Gao Jianwei, a Shanghai-based retailer of the Chinese liquor, says 2014 was a really tough year as it took him more than eight months to sell six cases of Moutai, China's national liquor.
To make ends meet, Gao says he started to sell other beverages such as soft drinks in 2014 and he has no plans to stock Moutai this year.
"It is hard to tell how this year will turn out for the baijiu industry. Even though Spring Festival is around the corner and demand may rise a little, it is too early to tell if the entire industry will pick up this year. It is much safer to sell something which has a consistent market demand," he says.
In the Most Valuable Chinese Brands List 2014 released by Hurun Report, a total of 16 wine and Chinese liquor brands were shortlisted, accounting for 5 percent of all the brands included in the list, down 2 percentage points year-on-year.
Even though baijiu brands still accounted for the majority of all the shortlisted wine and spirits brands, three brands were eliminated from the list in 2014 due to the stagnancy of the entire baijiu industry due to the central government's crackdown on extravagance.
Sluggish market
Apart from Moutai, which saw 2 percent growth in its market value, all the shortlisted baijiu brands witnessed a significant decline in their market value in 2014. Fenjiu Group's market value dipped to the greatest extent-42 percent to 3.4 billion yuan ($547 million), while JNC Group Co Ltd dropped 39 percent to 2.2 billion yuan.
International brands in China were also affected last year. SABMiller Plc, the world's second-largest brewer, reported an unexpected drop in its third quarter beer volume, with the company seeing a 9 percent slump in China, one of its biggest markets.

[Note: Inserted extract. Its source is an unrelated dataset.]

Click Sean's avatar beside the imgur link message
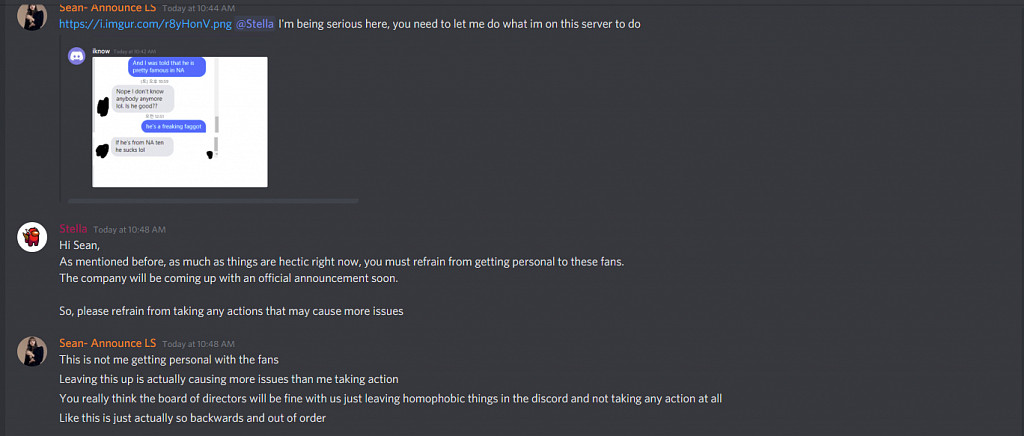point(33,15)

Wine retailers' sales also took a hit in 2014 from the crackdown on extravagance. Tian Yu, general manager of Shanghai-based wine merchant Euro Shop, says that retailers targeting government consumption may have seen their sales drop by as much as 80 percent in 2014. But she says that the silver lining on the wine market's cloud is that ordinary consumers are still willing to shell out on wine, especially in the run-up to holidays such as the upcoming Spring Festival.
Uncertain future
"The average spend per bottle is between 80 and 200 yuan," she says.
Yang Chengping, chief adviser to Jiangxi Liquor and Spirits Association, says it is too early to tell whether China's alcohol market, especially the baijiu sector, will pick up in 2015, as the crackdown by the central authorities on extravagance is likely to stifle market demand in the long term.

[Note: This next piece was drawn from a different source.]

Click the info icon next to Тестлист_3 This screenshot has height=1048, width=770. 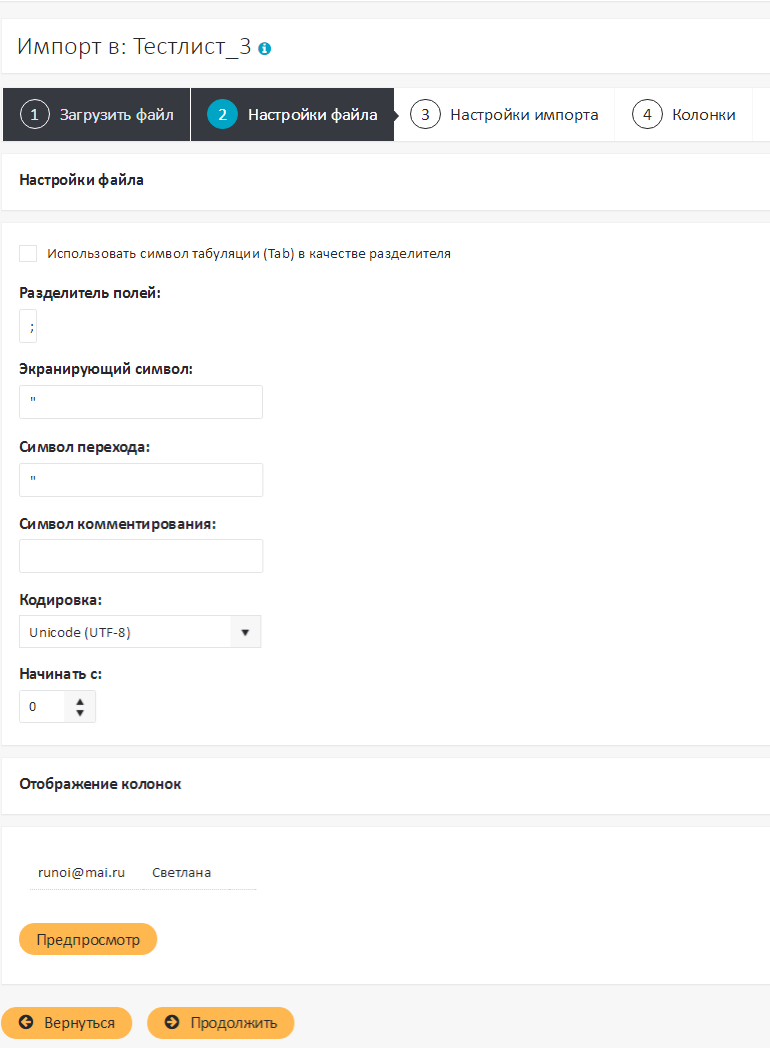[264, 48]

While the nation's leading baijiu brands have turned their attention toward the low and medium-end market by offering lower prices, they have yet to see any noticeable increase in market demand.
"I am afraid that baijiu prices will continue to decline in 2015. We have also seen that there are fewer baijiu dealers in the market as the profit margin is quite slim. As a result, a large number of dealers have started to sell other products since 2013. But at the same time, we have seen the rise of e-commerce platforms selling liquor and wine. Dealers should learn from this and realize that the time has come for them to turn to new distribution platforms," said Yang.
Chinese consumers' online purchases of alcohol accounted for 34 percent of sales in 2014, with baijiu being a good example of a product with a growing presence in the online market, according to consultancy firm Nielsen's global survey on e-commerce.
Despite the slight downtrend in offline sales during Spring Festival in 2014 compared with 2013, the percentage of Chinese consumers purchasing baijiu during the period increased from 0.3 percent to 1.2 percent. Additionally, average per capita spending online for baijiu was 422 yuan, nearly twice that of offline channels.
"The rising purchase intent for consumable goods signals great timing for retailers to start creating an omni-channel experience for consumers who are actively using both digital and physical platforms to research and purchase," says Patrick Dodd, managing director of Nielsen China.